Schreyer fait construire – avec l’aide d’Ottawa – le Centre culturel franco-manitobain (Boulevard Provencher à Saint-Boniface) en reconnaissance de la position historique des Franco-Manitobains dans la province. Il met en place la nouvelle Loi scolaire # 113 qui accorde l’enseignement du français à 100% du temps, sauf pour les cours d’anglais. Toujours avec l’aide d’Ottawa, le gouvernement provincial ouvre l’Institut pédagogique qui deviendra la Faculté d’éducation (de nos jours à l’Université de Saint-Boniface,) pour permettre de former les personnes qui doivent, dorénavant, enseigner en français dans les écoles manitobaines.

La Loi 113 est tout d’abord bien accueillie par les francophones qui ont soif de légitimité pour l’éducation de leurs enfants. Cependant, cette loi contient une clause qui obligent les parents, tous les ans, à surmonter un obstacle majeur : en effet, ils doivent demander la permission aux commissions scolaires que leur enfant puisse poursuivre leur scolarité en français. La démarche les épuise, divise les communautés et crée de sérieux conflits avec les commissions scolaires qui ne sont pas toutes dirigée par des francophones. Pour sa part, le gouvernement provincial refuse d’intervenir dans ces conflits qui sont, selon lui, locaux.

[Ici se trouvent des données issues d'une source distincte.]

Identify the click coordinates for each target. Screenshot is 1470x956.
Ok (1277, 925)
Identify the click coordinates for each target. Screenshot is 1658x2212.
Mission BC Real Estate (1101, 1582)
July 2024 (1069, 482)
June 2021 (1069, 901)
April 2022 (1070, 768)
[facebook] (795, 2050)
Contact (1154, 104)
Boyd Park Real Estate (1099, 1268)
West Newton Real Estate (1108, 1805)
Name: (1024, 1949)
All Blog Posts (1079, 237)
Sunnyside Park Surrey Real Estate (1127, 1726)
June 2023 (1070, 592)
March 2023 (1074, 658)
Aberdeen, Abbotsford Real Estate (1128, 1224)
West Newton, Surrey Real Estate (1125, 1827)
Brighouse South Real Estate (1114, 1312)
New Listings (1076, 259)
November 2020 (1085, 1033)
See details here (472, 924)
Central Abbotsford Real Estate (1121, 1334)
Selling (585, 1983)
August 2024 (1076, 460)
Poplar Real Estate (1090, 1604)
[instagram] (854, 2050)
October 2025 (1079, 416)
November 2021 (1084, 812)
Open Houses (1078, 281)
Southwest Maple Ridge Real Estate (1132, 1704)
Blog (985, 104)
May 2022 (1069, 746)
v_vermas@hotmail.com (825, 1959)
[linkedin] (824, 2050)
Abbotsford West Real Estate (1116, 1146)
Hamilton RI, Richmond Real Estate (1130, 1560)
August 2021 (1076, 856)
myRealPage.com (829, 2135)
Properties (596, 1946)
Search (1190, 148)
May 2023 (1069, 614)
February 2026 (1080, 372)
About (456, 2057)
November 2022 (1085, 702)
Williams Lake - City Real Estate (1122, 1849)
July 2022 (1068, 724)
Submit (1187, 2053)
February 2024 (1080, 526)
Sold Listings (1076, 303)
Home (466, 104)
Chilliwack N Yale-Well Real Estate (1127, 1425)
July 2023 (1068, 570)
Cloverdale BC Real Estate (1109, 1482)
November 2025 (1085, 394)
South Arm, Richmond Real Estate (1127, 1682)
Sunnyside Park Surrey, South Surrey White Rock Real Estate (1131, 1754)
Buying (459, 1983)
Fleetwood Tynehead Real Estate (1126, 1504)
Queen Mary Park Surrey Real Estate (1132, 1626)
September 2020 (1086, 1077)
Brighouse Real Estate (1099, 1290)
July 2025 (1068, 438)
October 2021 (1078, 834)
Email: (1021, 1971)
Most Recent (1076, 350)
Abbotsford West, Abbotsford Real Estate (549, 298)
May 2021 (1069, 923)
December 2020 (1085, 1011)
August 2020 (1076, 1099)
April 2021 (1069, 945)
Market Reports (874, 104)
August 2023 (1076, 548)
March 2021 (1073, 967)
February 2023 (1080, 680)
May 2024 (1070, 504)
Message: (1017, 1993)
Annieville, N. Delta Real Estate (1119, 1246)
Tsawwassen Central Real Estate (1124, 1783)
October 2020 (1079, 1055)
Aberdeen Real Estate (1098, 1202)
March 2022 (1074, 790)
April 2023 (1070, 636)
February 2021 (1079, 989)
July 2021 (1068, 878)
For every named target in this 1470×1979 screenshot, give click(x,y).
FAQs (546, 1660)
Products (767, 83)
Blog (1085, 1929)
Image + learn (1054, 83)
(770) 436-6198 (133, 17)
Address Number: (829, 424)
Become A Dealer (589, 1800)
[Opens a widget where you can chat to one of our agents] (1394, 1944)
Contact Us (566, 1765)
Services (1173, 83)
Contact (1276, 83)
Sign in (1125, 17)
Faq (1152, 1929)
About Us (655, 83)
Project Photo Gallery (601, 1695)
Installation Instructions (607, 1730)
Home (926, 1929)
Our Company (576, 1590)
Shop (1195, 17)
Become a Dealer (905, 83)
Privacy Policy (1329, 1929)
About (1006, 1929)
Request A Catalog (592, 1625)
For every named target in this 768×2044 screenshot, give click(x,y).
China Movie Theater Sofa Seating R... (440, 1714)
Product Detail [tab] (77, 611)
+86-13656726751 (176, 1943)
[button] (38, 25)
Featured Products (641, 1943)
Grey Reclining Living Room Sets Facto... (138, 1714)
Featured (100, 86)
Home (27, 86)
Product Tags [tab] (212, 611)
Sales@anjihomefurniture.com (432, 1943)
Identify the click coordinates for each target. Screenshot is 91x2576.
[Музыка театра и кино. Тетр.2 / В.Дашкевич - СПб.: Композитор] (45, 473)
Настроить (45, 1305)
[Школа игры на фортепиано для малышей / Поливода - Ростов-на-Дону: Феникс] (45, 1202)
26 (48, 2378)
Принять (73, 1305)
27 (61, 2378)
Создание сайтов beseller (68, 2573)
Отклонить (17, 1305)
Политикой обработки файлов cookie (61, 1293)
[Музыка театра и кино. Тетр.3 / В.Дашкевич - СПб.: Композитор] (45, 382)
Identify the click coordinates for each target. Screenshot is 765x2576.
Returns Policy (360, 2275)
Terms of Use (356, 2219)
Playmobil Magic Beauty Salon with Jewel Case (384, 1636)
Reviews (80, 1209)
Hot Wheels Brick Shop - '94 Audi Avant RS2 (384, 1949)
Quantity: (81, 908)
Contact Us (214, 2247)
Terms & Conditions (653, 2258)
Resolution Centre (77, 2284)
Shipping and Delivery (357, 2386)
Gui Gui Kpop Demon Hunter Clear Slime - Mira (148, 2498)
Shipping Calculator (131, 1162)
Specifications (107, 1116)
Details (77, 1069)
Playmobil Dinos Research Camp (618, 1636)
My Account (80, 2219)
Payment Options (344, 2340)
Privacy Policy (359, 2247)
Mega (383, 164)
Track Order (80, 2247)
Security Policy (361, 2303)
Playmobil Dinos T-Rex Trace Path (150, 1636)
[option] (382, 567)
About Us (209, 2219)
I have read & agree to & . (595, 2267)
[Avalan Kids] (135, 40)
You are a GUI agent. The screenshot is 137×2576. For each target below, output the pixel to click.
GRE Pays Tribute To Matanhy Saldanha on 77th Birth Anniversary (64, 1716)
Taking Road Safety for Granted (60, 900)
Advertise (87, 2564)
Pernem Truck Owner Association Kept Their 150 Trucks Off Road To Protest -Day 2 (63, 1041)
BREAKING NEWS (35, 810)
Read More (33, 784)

De nouveau, les francophones s’organisent pour revendiquer leurs droits. Pour cela, ils s’adressent à la Société franco-manitobaine (SFM) qui, en 1968, a remplacé l’Association d’éducation des Canadiens français du Manitoba et qui a accès, contrairement à ses prédécesseurs, à des subventions pour animer la population et l’inciter à prendre ses responsabilités civiques et communautaires. C’est ainsi que certains citoyens se distinguent pour revendiquer les droits abolis, donc oubliés.